Can fleets of really autonomous vehicles mitigate 20th-century problems in cities, such as pollution, congestion and too much space allocated for cars rather than for people and essential services?
Driverless or self-driving cars have only been seen in sci-fi movies, but these ‘futuristic’ automonous vehicles (AV) may soon be a reality on our roads. AVs, capable of sensing their environment and moving with little or no human input, are now being tested on public roads in different parts of the world, and are expected to beavailable to the public in some capacity within the next decade.
As this happens, advocates surmise that AVs may engender several benefits for riders, the general public, and society at large.
They Can Decrease Traffic Congestion
Having fleets of AVs on our roads could help reduce traffic jams. This is brought about by better ‘communication’ between the cars as opposed to human drivers.
A 2018 project by Cambridge University’s department of Computer Science and Technology demonstrated that a fleet of driverless cars working together to keep traffic moving smoothly can improve overall traffic flow by at least 35%. The researchers programmed a small fleet of miniature robotic cars to drive on a multi-lane track and observed how traffic flow changed when one of the cars stopped. When the cars were not driving cooperatively, any cars behind the stopped car had to halt or slow down and wait for a gap in the traffic, as would happen on a real road. A queue quickly formed behind the stopped car and overall traffic flow was slowed.

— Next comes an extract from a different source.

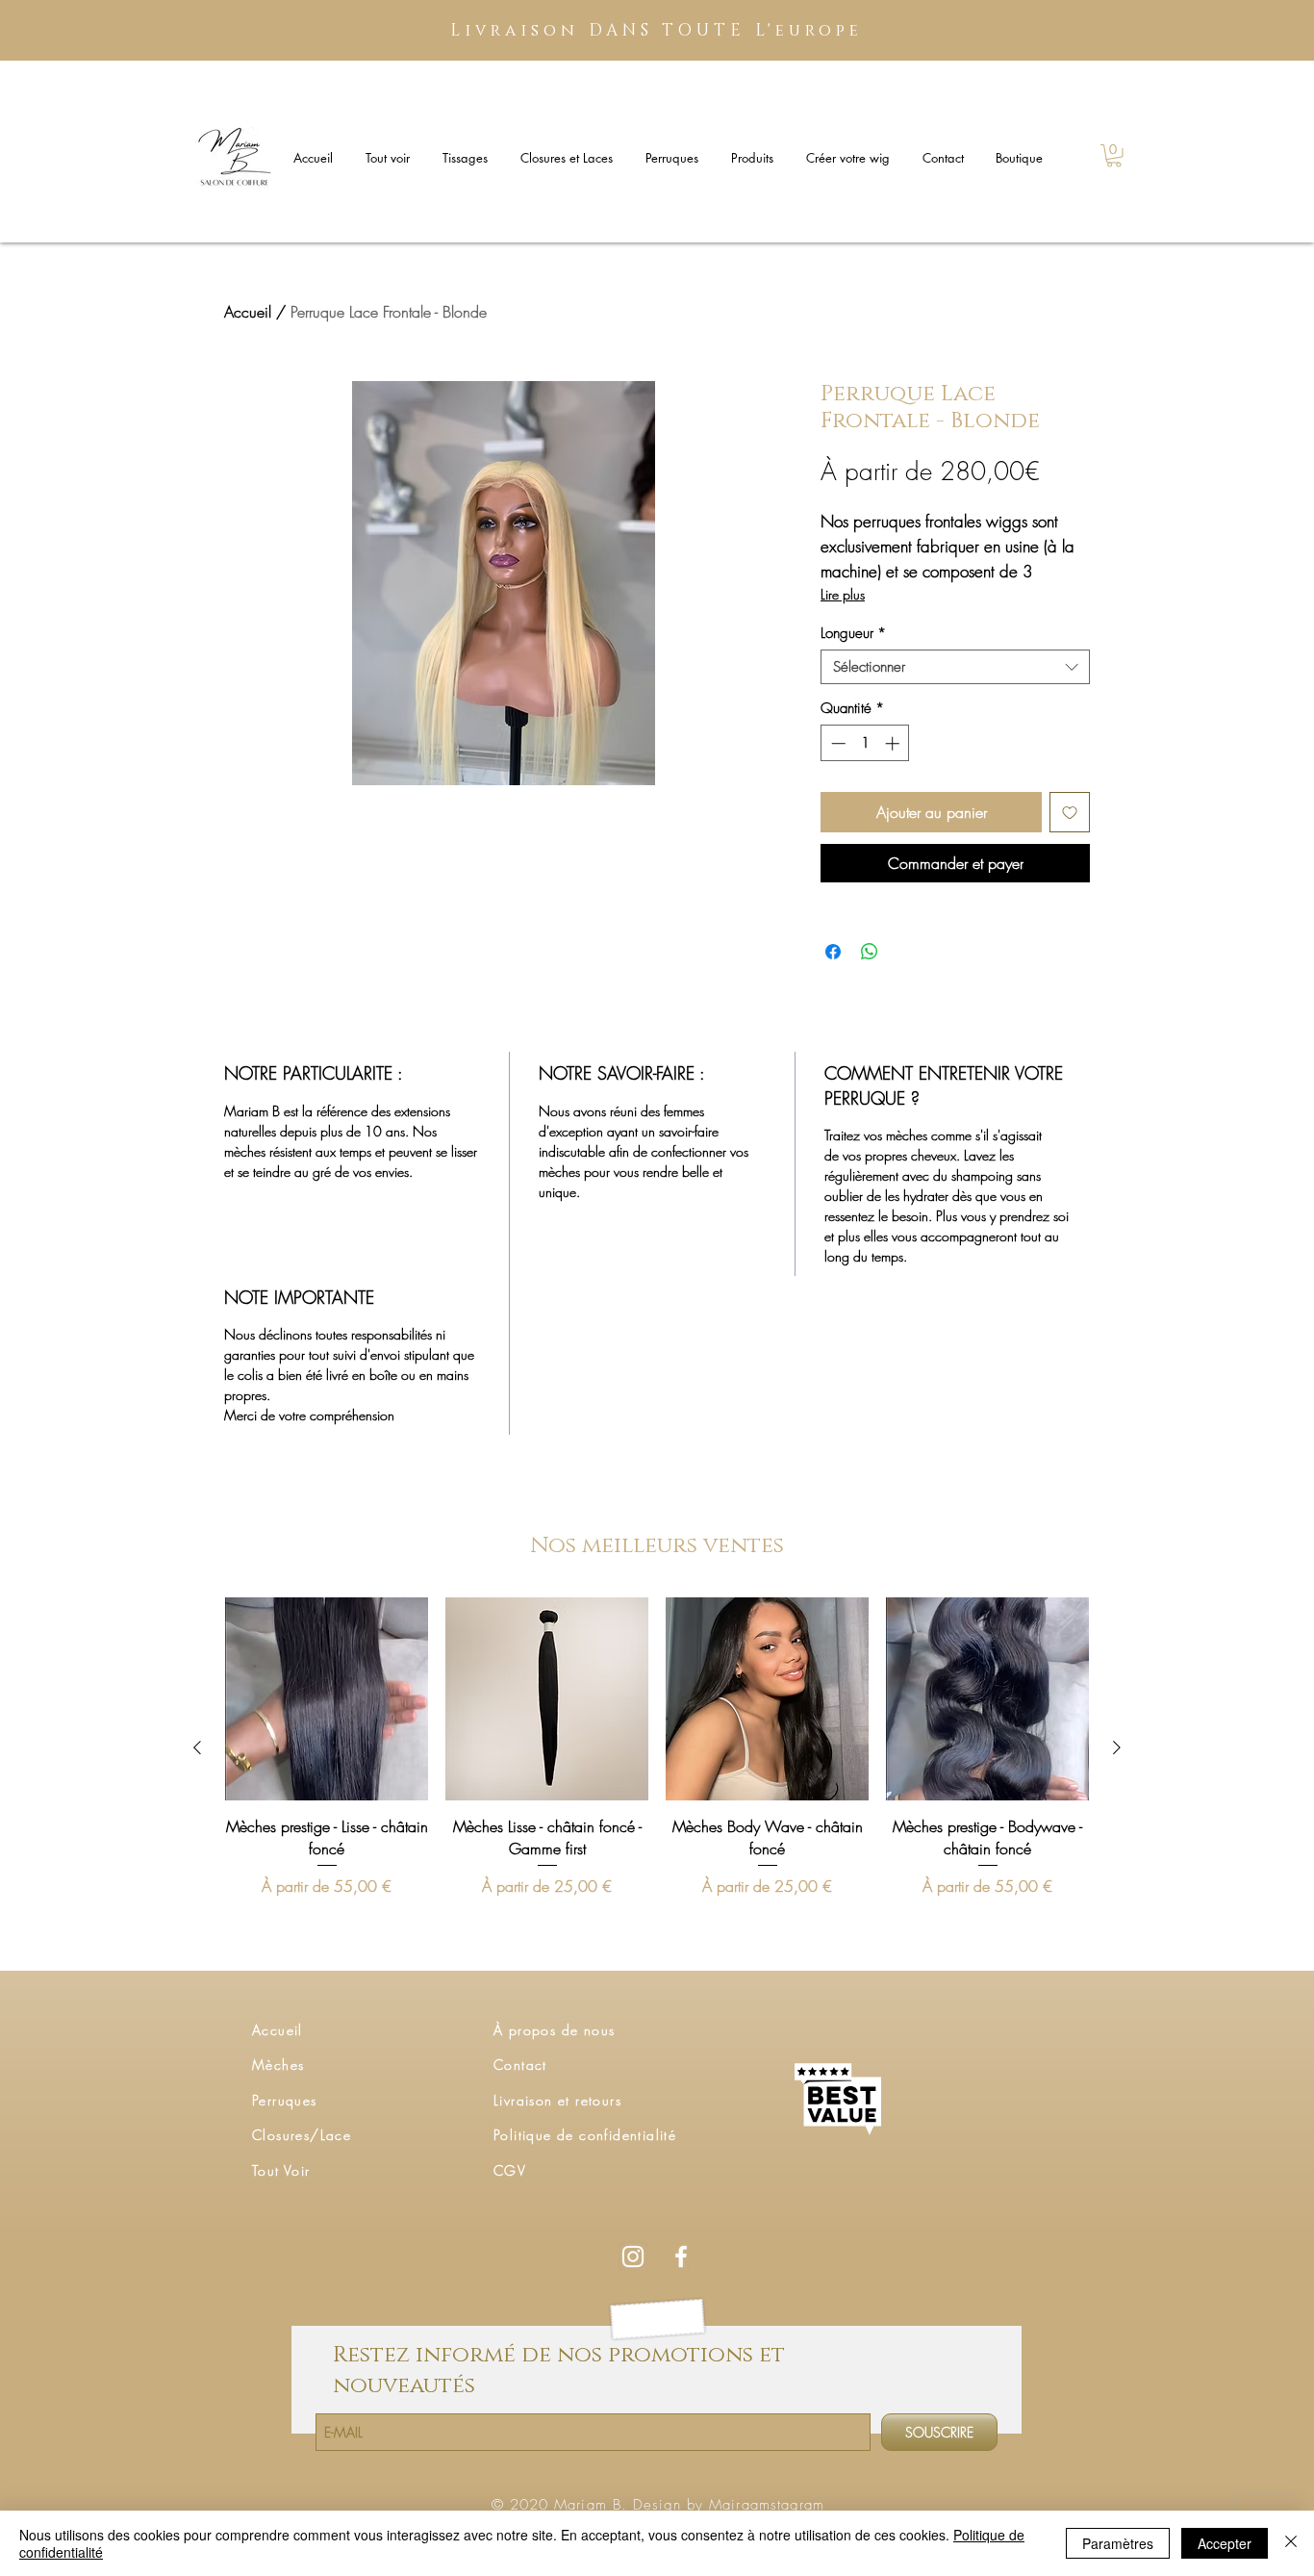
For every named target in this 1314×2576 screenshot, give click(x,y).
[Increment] (894, 743)
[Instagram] (633, 2256)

However, things were different when the cars were communicating with each other and driving cooperatively. As soon as one car stopped in the inner lane, it sent a signal to all the other cars. Cars in the outer lane that were in immediate proximity of the stopped car slowed down slightly so that cars in the inner lane were able to quickly pass the stopped car without having to stop or slow down significantly.
Additionally, when a human-controlled driver was placed on the ‘road’ with the autonomous cars and moved around the track aggressively, the other cars gave way to avoid the driver, thus improving safety.
“Autonomous cars could fix a lot of different problems associated with driving in cities, but there needs to be a way for them to work together,” concluded the study’s co-author Michael He, an undergraduate at St John’s College who designed the algorithms for the experiment. For this to happen, manufacturers need to develop cars that can communicate with each other effectively, chipped in his co-author Nicholas Hyldmar, an undergraduate at Downing College, who designed much of the hardware.
Networking AVs to travel closer together at higher speeds than human-operated vehicles can safely do so would also help increase the pace of traffic and de-escalate traffic jams.
They Can Free Up Parking Space
Given that fleet-owned AVs would remain in operation most of the day, dropping off passengers and moving on, they would require far fewer parking spaces than
individually owned vehicles. This means land allocated for car parks can be freed up for other uses, such as for parks or housing.
Furthermore, as mentioned earlier, technology will allow AVs to travel closer together, so they will take up less lane space. Urban planners propose that cities could use the extra space for bike lanes and wider sidewalks, making walking and biking safer, thus encouraging the adoption of healthier lifestyles.
They Can Reduce Pollution
When it comes to lowering carbon emissions, car manufacturers have a part to play. Constructing electric models that are connected to a green power grid rather than turning conventional models into AVs would help reduce carbon emissions, suggest experts. Indeed, many AVs are being designed to be entirely electric, which bodes well for cutting emissions and air pollution.
Fewer vehicles on the road would also lower vehicle emissions, assuming AVs drive fewer miles in aggregate than the human-operated vehicles they replace.
Clearly, there is potential for AVs to mitigate a number of big-city problems, such as traffic congestion, air pollution and congested land space. But the extent to which that happens will depend on how they are constructed and programmed as well as on how people choose to utilise them.